Another topic closed to my heart is how we take care of ourselves as graduate students. Important to this topic is our mindset and the perspective in which we view our studies. For example, if the PhD is a very important area of my life, if I take it too seriously, if I care too much where I will end up, whether I publish, how fast can I complete it... the PhD journey may become an uneasy and stressful one. But if I see it as just one area of my life, among many other important areas, and I focus on the process of doing it and learning it, giving myself time and space to learn... the PhD journey will become more bearable and enjoyable.

Topics to cover include:

  • What to do when your mind is not clear or working at maximal efficiency? Do I continue working or do I take a break? What kind of breaks help with mind?
  • Are you giving yourself enough time to rest? Is it alright to rest? Did you know your mind continues working in the background even as you rest? Don't view times you are not working as wasted time.
  • What to do with a writer's block? Or what do you do when you run out of ideas? What resources do you have? Can you watch a video/movie related to it? Read some articles? Speak to a friend/colleague/professor?
  • Are you too dependent on your supervisor? Do you have anyone else to go to for academic help?
  • Do you have someone who understands what the PhD is about to share your troubles, burdens, and worries, and help you problem solve when you meet with difficulties?
  • Are you taking care of your health in general? Are you eating well, sleeping well, exercising? PhD work uses a lot of your intellect, but very little of your body, it is important to move it in other ways. The mind and body are connected.
Just some preliminary ideas. Maybe I need to go for a swim now. My mind is not working as it should...

Sunday, April 15, 2018

My absence

It's been awhile since I updated this journal and it is perhaps time to do so.

I wrote draft 1 of chapter 1 in November 2017.

Now, it's April 2018. I am at draft 6 of chapter 1.

May 2017 - I had a completely different topic.

It hasn't pan out the way I had hoped, but I am taking this in my stride.

Because doing my PhD and working part-time cannot feed me, I am also taking up some odd writing jobs on the sideline. And this act of doing work for multiple people, besides myself, has changed the way I view my own PhD work.
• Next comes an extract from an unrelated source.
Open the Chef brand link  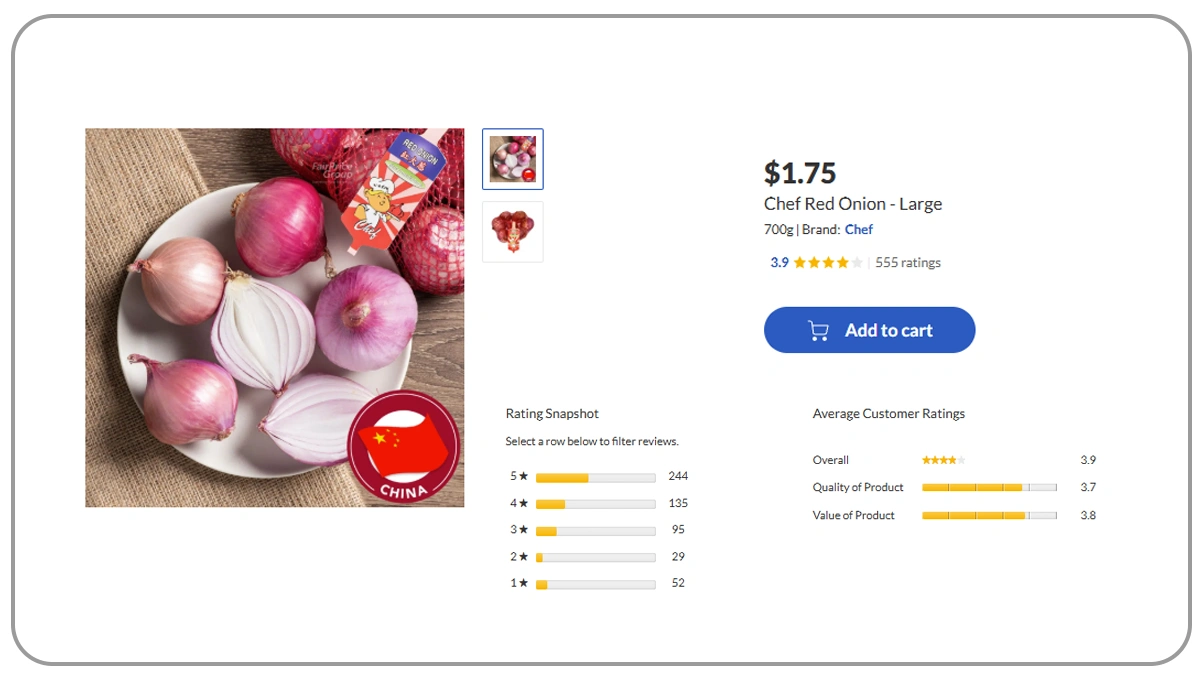coord(858,230)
Now, I see my PhD work as another job among others. This has tremendously re-position the PhD's location in my heart and life. It's no longer about my identity, no longer about doing a work that represents me, that is pretty perfect, and very good, but also not something I can any-o-how do (I would never do this for a client), but it's realistically something I have to do to the best of my abilities with the limited resources I have to do it. It cannot afford to be perfect, I cannot afford it.

I don't have the time or the money.

I have to do it, the way I do any other work.

This also means perhaps I have reached a milestone in my academic career. This detachment that has developed... I've never seen it before. Perhaps it is also my way of coping, when a journey has turned out longer, more undulating, more meandering than I thought it would.